Именно этот мощный разлом составляет основной предмет моего исследования. Я прослеживаю те решения, которые находит Цветаева для выхода из тупиковой ситуации женщины-поэта. Причины (политические, социологические, культурные, психологические, историко-литературные, биологические, анатомические) этого разлома меня мало интересуют; я не собираюсь ни доказывать, ни опровергать его наличие – он есть, и определяет все, что Цветаева когда-либо думала, чувствовала, писала. С вопросом «почему?» я буду обращаться только к поэзии, ибо именно в таком аспекте данный вопрос интересовал саму Цветаеву. Можно сказать, что все многочисленные обращения к проблеме пола в творчестве Цветаевой представляют собой одновременно попытку дать описание причин расщепленного восприятия реальности и найти способы справиться с этой ситуацией. О том, что это дилемма прежде всего поэтическая, а не социальная, свидетельствует склонность Цветаевой многократно возвращаться к разработке того или иного аспекта этой проблемы в сериях или «кластерах» стихотворений, не всегда объединенных формально в поэтический цикл или сборник. Мой исследовательский подход мотивирован этим творческим методом Цветаевой: я рассматриваю группы текстов, сконцентрированных на общей теме или проблеме, и прослеживаю, как движется ее мысль по мере того, как в каждом следующем тексте она предлагает более или менее удовлетворительные варианты решения.
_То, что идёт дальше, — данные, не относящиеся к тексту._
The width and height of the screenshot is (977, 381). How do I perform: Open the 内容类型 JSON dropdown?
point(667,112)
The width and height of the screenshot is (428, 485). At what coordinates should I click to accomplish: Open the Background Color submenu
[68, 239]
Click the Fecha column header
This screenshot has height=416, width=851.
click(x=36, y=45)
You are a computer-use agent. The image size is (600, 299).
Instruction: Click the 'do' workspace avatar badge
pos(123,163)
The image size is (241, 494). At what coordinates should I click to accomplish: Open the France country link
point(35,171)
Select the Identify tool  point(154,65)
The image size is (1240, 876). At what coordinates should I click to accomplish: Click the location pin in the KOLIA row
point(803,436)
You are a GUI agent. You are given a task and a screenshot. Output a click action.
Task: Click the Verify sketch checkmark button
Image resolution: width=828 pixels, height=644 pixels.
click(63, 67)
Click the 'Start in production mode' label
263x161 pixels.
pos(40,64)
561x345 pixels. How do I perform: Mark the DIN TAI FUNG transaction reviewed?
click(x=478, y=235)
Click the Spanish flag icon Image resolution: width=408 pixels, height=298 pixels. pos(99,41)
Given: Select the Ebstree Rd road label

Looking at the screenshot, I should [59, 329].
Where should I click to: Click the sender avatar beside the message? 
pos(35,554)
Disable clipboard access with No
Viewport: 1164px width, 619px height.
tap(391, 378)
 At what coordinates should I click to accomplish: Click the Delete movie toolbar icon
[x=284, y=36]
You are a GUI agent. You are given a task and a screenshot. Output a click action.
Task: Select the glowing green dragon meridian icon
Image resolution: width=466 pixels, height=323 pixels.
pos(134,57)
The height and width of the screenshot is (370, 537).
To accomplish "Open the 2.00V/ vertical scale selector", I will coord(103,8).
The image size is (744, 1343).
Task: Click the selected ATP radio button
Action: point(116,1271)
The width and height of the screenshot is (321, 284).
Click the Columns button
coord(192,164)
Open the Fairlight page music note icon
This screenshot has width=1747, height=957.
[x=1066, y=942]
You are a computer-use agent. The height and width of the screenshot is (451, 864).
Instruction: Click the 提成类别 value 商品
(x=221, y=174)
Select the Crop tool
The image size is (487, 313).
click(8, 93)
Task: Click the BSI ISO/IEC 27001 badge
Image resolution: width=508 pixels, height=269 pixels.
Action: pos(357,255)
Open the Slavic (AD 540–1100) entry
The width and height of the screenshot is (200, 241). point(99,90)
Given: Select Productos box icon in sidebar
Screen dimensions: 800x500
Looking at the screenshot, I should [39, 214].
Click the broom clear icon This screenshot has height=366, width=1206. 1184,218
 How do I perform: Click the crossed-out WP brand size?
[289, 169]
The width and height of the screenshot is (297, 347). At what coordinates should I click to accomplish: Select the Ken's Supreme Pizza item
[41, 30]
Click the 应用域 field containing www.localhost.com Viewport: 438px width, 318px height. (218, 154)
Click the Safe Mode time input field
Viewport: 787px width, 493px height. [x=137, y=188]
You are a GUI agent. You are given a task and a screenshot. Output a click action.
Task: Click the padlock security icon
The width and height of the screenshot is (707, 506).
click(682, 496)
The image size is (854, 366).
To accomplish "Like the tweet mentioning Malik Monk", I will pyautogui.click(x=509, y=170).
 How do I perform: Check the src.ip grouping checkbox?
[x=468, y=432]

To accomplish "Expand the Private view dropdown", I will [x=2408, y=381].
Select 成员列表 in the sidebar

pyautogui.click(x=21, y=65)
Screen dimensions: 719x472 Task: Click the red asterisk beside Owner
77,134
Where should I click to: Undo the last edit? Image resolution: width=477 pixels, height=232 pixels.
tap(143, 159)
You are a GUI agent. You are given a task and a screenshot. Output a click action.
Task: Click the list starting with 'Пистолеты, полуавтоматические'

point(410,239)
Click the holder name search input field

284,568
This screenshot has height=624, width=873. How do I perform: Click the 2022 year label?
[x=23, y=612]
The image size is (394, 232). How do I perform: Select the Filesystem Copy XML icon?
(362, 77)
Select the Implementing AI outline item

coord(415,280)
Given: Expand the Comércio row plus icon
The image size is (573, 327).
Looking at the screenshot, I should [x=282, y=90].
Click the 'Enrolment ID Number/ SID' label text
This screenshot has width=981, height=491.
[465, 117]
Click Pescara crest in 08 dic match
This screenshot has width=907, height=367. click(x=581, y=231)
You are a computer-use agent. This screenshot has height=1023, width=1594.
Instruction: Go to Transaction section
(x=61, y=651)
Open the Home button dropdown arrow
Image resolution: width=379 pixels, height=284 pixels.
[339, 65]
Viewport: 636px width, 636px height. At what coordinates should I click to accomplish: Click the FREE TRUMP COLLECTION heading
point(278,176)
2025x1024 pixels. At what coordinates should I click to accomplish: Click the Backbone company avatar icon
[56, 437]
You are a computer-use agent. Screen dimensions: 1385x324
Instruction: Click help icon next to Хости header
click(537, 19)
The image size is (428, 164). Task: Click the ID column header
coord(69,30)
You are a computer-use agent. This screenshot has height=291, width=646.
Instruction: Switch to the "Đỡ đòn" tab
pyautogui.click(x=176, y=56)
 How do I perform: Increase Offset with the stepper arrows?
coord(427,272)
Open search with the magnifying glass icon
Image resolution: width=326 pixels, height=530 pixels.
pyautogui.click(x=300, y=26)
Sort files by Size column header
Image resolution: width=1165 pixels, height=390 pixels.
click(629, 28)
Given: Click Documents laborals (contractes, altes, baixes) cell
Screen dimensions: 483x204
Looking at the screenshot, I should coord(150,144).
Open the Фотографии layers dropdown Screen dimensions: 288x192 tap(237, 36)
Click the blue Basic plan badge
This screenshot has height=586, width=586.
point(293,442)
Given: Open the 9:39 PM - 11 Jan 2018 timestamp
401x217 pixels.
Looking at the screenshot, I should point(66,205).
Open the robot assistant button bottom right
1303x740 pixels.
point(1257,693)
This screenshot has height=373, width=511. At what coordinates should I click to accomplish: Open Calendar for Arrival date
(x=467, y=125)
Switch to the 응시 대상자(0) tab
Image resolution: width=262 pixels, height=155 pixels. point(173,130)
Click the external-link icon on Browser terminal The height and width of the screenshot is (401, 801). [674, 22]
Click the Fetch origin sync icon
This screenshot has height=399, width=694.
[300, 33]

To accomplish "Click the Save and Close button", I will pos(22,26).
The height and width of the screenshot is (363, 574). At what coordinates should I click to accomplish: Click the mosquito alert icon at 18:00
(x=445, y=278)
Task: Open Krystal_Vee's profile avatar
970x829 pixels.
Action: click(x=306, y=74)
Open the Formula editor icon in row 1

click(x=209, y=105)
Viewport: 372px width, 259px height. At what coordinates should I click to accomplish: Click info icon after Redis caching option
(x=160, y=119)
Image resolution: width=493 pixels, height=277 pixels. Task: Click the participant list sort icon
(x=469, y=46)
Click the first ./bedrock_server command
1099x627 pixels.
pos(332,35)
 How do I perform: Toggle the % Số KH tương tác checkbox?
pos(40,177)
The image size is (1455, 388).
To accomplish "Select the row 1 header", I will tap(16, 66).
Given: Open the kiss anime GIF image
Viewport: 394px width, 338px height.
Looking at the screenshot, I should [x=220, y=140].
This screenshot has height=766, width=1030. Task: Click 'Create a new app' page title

Цветаева не сомневается в реальности духовной сферы, – доступной через трансценденцию творческого устремления, – в которой без остатка растворяются различия пола и сама телесность. Кроме того, она безоговорочно отвергает эссенциалистскую точку зрения, которая по определению исключает женщину из всякого значимого человеческого дискурса, включая поэтическое мастерство и традицию. Но, с другой стороны, она никогда не забывает о том, что материал поэтического творчества берется из опыта реальной жизни, в которой, несомненно, существуют половые (физиологические) и гендерные (психосоциальные) различия. Поэтому в непосредственном физическом мире реальным женщинам, и ей в их числе, приходится преодолевать усвоенные ими ограничения, которые грозят закрыть доступ к трансцендентному, всечеловеческому иному миру. Исповедание сразу двух вер приводит в конечном счете к непреодолимой пропасти между сферой человеческого общения (где «исходная установка» должна ориентироваться на некие формы морали или этики) и воображаемого мира поэзии (где аналогичная «исходная установка» в большей степени определяется эстетикой, и возрастает опасность использования многозначности слов, включая значения, обратные их основному смыслу).

Отношение Цветаевой к проблеме пола определяет выбор ею рискованной роли канатоходца, танцующего над этой пропастью. Мотив хождения по канату, неоднократно возникающий в ее творчестве и всегда в явной связи с проблемой положения женщины-поэта, – яркая иллюстрация этой невероятной поэтической эквилибристики. Ее жизнь – отважное, иногда безрассудное, иногда вызывающее восторг хождение по канату поэзии, акт метафизического балансирования, чреватый серьезными последствиями, смертельно опасный. В своих стихах она ступает по тончайшей линии между трансгрессией и трансценденцией, между разрушением женского начала с обновлением человеческих и поэтических норм и достижением внегендерной высоты, которая, в конечном счете, оказывается неотличима от небытия. В своей поэзии Цветаева заняла новую, пьянящую и опасную, позицию маргинальности, которую невозможно воспринимать равнодушно: страсть, с какой судили о Цветаевой (восхищаясь или осуждая) критики, по интенсивности соотносима с той, что вкладывала в свои тексты сама Цветаева[21].